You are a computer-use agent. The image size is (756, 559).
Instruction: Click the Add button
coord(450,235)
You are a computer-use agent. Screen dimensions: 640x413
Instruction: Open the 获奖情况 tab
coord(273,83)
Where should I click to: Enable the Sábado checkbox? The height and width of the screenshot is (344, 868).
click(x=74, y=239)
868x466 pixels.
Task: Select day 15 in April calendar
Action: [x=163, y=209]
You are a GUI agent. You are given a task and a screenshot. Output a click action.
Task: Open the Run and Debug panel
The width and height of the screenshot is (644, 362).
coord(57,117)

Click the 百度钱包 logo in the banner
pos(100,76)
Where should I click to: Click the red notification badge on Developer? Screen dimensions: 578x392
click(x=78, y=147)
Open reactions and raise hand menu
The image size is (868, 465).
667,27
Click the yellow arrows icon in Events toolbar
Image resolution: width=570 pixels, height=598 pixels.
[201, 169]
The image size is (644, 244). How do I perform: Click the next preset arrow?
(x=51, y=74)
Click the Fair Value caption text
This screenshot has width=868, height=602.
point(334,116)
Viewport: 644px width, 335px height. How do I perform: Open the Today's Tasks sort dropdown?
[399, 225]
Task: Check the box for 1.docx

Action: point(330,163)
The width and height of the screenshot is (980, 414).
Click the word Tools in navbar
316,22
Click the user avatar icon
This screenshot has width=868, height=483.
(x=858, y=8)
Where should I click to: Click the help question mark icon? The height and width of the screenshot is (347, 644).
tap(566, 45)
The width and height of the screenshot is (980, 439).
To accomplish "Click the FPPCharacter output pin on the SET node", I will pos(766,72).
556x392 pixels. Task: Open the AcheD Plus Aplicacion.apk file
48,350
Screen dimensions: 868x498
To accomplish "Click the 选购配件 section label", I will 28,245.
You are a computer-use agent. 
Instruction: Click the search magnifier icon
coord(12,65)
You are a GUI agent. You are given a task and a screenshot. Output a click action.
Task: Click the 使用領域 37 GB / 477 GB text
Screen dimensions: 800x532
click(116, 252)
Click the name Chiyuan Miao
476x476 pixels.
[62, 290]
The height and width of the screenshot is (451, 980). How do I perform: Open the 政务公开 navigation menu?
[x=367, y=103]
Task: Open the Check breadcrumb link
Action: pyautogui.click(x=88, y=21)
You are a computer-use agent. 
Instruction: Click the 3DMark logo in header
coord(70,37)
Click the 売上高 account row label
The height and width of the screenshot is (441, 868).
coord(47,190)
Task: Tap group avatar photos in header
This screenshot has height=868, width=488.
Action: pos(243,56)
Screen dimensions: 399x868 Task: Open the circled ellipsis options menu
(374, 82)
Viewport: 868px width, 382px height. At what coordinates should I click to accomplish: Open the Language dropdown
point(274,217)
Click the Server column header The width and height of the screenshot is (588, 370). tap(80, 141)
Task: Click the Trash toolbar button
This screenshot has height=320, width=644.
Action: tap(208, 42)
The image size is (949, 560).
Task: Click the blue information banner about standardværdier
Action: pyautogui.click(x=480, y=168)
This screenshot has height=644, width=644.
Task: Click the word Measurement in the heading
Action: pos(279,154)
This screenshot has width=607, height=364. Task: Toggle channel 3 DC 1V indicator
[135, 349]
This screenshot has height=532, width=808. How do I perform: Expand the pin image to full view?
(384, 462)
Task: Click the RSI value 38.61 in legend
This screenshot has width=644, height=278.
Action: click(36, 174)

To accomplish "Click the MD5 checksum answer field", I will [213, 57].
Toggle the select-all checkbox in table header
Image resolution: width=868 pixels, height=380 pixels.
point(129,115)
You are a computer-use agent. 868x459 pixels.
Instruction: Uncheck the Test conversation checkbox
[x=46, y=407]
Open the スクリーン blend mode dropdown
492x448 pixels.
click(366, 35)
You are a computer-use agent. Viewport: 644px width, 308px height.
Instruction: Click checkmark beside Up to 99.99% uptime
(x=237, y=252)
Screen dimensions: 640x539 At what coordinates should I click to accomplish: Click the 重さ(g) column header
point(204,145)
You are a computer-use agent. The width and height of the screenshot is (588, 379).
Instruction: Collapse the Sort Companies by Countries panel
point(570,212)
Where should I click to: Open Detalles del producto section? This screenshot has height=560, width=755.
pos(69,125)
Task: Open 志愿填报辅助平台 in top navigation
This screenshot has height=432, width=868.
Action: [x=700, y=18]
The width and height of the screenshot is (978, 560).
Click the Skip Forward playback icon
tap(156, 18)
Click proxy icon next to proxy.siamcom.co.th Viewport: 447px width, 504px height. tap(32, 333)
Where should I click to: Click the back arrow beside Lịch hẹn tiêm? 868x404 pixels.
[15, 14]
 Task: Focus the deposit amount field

#### What the task requires
The response consists of the lines above that contain "computer".

#### Response to this task
You are a computer-use agent. The image size is (756, 559).
You are a computer-use agent. Screen dimensions: 640x413
You are a computer-use agent. 
You are a computer-use agent. 
You are a computer-use agent. 868x459 pixels.
You are a computer-use agent. Viewport: 644px width, 308px height.
You are a computer-use agent. The width and height of the screenshot is (588, 379).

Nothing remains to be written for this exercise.